Eval-first RAG
Teams ship retrieval before they ship evals: then wonder why quality regresses.
Golden datasets, offline regression, and human review loops are becoming table stakes. The best RAG projects treat eval infrastructure as part of v1, not a post-launch patch.
Agent graphs over chains
Linear chains are giving way to explicit state machines and graph orchestration.

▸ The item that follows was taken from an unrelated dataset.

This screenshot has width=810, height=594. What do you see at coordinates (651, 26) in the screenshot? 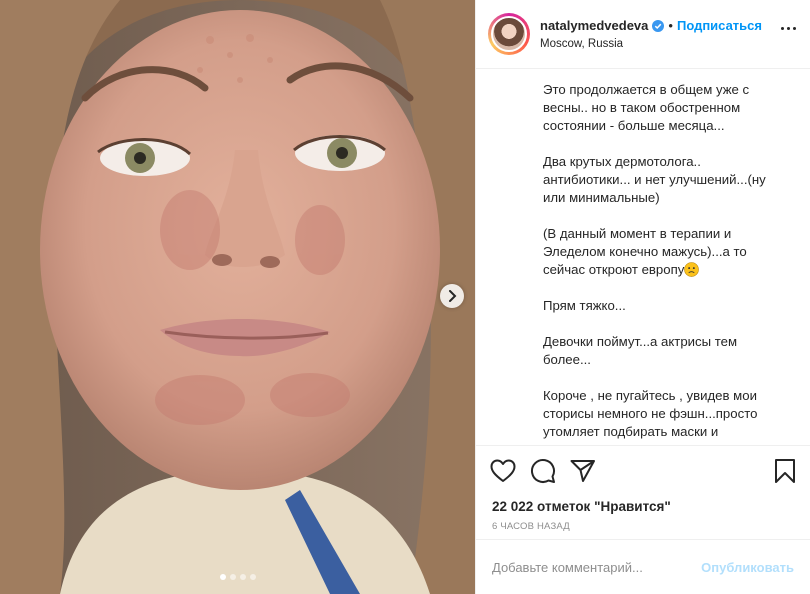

LangGraph-style workflows, checkpointing, and human-in-the-loop steps map better to real business processes than one-shot prompt chains.
Right-sized models
Routing between small local models and frontier APIs is a cost and latency win.
Classification, extraction, and guardrails often run fine on smaller models; reserve frontier calls for reasoning-heavy steps.
LLM observability as product
Tracing token cost, latency, and failure modes is product analytics for AI apps.
Dashboards for drift, hallucination rate, and tool-call success are what separate demos from systems operators can trust.
Multimodal in the loop
Vision + document parsing is entering standard agent toolkits.
Invoices, screenshots, and PDFs flow through the same agent frameworks as text: extraction and verification steps matter more than the base model choice.
Open weights in production
Fine-tuned open models are viable for domain-specific pipelines with data sensitivity.
When privacy, cost, or latency dominates, self-hosted inference with vLLM/Ollama plus a thin API layer is a real architecture: not just a research exercise.